Study text
= = =

Just a man opening up about how it feels to lose his wife
This is a guest post by Steve Smart, a co-ordinaor for the charity Care for the Family,
Steve Smart’s first wife Jo died in January 2007 of cancer, when he was 49. In October 2009 Steve married Paula, whose first husband Gary also died in 2007. They currently live in Essex. Steve has two stepchildren aged 10 and 13 and two adult children, Becky aged 26 and Michael 23. Steve works with Paula, as a co-ordinator for Care for the Family’s Widowed Young project, which offers hope and support to those who have lost a partner early in life. Care for the Family is a national charity which aims to promote strong family life and to help those who face family difficulties.
Jo and I had been married for 23 years. Doctors had diagnosed her with a cellular cancer a month earlier, but couldn’t find the primary site. We were told that she had six months to live, but she died that same night from pneumonia.
When I took the phone call from the hospital to tell me that Jo had died at 3.45 a.m., I was devastated. I remember thinking that the world suddenly became a very scary and strange place. My son Michael, then aged 17, was woken by the call so I had to tell him the news immediately. My daughter Becky was away at university so Michael and I drove to Leicester straightaway to bring her home.

= = =

(Stored items)
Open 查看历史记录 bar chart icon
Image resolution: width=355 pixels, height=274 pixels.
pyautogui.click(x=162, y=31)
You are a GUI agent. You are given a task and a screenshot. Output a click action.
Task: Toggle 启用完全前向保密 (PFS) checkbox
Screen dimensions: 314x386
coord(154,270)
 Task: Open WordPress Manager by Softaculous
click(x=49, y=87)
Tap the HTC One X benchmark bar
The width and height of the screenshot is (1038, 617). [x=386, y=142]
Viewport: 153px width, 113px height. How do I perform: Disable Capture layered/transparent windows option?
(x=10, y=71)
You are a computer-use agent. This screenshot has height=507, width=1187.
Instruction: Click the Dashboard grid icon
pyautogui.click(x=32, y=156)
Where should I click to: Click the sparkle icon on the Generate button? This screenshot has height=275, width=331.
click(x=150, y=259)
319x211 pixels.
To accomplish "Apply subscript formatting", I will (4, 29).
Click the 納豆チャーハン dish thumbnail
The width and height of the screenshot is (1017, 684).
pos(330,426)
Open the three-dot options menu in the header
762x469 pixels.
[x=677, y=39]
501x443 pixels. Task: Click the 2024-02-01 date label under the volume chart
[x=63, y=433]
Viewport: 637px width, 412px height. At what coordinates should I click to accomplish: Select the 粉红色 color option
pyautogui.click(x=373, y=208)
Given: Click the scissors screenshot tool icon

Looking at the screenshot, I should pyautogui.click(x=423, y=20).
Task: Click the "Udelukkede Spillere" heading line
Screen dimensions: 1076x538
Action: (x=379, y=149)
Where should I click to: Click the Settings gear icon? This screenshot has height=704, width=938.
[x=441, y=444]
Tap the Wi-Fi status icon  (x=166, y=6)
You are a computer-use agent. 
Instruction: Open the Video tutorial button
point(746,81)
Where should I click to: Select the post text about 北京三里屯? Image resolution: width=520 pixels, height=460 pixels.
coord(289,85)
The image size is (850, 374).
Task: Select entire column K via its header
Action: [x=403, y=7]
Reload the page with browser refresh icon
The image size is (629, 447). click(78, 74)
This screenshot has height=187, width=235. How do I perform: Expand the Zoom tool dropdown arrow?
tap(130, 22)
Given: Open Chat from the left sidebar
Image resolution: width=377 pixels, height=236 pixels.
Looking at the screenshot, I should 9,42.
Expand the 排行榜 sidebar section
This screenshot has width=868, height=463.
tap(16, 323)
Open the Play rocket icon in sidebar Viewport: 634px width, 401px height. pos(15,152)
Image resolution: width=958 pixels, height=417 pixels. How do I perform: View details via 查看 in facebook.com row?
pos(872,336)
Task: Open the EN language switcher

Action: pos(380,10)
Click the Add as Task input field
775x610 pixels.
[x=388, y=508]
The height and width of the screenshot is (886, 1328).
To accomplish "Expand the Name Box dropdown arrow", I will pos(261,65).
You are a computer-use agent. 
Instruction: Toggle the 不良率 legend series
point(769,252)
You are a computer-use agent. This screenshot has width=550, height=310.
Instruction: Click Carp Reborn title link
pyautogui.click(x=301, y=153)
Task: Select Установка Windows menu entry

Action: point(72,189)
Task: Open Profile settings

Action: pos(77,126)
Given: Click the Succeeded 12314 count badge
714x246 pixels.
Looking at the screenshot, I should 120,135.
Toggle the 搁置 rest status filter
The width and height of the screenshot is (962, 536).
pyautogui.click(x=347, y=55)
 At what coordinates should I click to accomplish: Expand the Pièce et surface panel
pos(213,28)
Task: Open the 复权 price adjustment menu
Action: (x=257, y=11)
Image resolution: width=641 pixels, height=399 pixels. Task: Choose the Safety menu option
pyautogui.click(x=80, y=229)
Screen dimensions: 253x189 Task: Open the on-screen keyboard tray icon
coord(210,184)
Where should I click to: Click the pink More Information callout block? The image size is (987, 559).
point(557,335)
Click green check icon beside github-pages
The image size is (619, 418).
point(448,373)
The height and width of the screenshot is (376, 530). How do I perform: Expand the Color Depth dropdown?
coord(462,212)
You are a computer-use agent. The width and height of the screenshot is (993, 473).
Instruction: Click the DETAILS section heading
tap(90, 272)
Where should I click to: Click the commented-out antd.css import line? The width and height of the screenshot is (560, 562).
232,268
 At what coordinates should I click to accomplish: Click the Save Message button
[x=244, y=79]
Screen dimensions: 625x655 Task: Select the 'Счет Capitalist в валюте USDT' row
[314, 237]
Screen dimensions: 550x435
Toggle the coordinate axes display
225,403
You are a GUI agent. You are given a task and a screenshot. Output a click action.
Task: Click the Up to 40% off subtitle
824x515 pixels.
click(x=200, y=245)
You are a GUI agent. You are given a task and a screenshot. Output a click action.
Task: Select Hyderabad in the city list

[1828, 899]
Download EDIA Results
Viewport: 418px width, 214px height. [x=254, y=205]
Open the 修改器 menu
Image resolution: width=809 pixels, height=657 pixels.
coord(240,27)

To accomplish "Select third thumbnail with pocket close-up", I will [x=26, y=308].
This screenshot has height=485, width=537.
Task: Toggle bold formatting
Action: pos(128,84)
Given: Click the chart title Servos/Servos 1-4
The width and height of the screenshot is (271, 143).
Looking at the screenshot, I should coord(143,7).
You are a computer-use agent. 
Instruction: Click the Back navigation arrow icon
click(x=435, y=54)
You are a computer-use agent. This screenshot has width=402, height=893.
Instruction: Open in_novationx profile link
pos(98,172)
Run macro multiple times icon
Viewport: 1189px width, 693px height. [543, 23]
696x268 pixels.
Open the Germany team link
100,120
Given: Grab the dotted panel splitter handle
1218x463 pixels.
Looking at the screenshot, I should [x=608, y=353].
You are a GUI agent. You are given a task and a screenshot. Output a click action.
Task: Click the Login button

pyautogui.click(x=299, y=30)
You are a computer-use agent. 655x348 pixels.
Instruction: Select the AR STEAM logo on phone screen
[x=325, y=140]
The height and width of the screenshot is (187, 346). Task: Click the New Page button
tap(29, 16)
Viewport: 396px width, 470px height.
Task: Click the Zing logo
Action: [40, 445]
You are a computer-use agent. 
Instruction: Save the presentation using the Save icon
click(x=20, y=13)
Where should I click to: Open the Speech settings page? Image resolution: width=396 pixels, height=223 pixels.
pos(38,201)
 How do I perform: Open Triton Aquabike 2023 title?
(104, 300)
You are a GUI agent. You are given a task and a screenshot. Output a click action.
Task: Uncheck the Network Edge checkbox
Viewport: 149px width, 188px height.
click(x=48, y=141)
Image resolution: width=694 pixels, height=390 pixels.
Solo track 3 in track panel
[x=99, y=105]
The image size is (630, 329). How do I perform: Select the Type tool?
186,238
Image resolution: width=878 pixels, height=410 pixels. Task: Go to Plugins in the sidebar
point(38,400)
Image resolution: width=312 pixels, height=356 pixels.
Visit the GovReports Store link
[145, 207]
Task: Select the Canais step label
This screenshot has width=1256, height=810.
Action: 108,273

= = =

Tasks for this exercise
(1) Reproduce the guest post word for word, starting at "Jo and I had" and ending at "bring her home.".
(2) List every person named in the guest post.
The records were drawn from a separate source.

Exercise responses
(1)
Jo and I had been married for 23 years. Doctors had diagnosed her with a cellular cancer a month earlier, but couldn’t find the primary site. We were told that she had six months to live, but she died that same night from pneumonia.
When I took the phone call from the hospital to tell me that Jo had died at 3.45 a.m., I was devastated. I remember thinking that the world suddenly became a very scary and strange place. My son Michael, then aged 17, was woken by the call so I had to tell him the news immediately. My daughter Becky was away at university so Michael and I drove to Leicester straightaway to bring her home.

(2) Steve Smart, Jo, Paula, Gary, Becky, Michael